If you live in Denver and haven’t yet made the drive to Grand Junction to eat at Bin 707 Foodbar, get to it — especially this time of year, because Palisade season is in full swing and I have no doubt the tart and juicy peaches will be making many appearances on the menu.
How do I know that? Because James Beard-nominated Chef Josh Niernberg uses local ingredients in spectacular ways to bring the story of the Western Slope to happy taste buds.
And sometimes that’s by breaking the rules.
Take, for example, one of my favorite dishes on the planet, his elk tartare with puffed tendon. I mean, it sounds like it’s going to be gross and gamey, chewy and challenging. Instead, the result is delightfully approachable, easy on the eyes, and tasty on the tongue. With the raw elk seasoned delicately and chopped into little perfect chunks, formed into a thick disk and served with a couple of seasonal sauces (e.g. preserved plum tapenade, Palisade peach bernaise) each bite is a burst of umami goodness cut through with a tangy and welcome acid pop.
And though you’ll want to pile it onto the fresh bread that comes with the dish, don’t sleep on the puffed elk tendon — a chicharron for the pork-free set — all crispy and light, melting away almost from the moment you top it with a spoonful of tartare and slip it into your mouth.

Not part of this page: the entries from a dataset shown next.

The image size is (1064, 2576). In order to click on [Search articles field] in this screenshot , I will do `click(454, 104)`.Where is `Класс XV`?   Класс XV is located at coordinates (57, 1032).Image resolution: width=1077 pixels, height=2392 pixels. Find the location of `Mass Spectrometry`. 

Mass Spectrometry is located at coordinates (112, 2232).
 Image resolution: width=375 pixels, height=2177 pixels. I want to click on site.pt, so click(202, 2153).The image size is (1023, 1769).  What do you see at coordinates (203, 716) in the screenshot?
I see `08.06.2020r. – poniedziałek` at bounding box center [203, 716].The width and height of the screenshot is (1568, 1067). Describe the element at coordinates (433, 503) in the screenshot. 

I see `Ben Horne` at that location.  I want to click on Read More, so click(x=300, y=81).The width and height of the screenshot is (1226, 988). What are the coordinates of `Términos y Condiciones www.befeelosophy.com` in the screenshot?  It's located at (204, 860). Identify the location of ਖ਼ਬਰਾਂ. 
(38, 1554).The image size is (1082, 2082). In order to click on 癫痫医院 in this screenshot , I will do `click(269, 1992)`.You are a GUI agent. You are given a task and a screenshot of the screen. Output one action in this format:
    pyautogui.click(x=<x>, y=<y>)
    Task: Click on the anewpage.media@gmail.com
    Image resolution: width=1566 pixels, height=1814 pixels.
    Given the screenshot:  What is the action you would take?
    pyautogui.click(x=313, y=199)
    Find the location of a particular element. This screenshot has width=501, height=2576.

Josh is a friend — one of the good guys in hospitality, constantly innovating despite his distance from any major city, serving up pure magic to the happy inhabitants on the Western Slope. He’s well-loved in the food scene and inspires many of Denver’s best chefs.
So yeah, I broke my own rule — writing a #Denverlicious ode to a dish you can only enjoy if you’re 196 miles away from the Mile High City. But if you motivate yourself into your car and make the (let’s admit it, gorgeous) long drive out west, you’ll thank me for the transgression.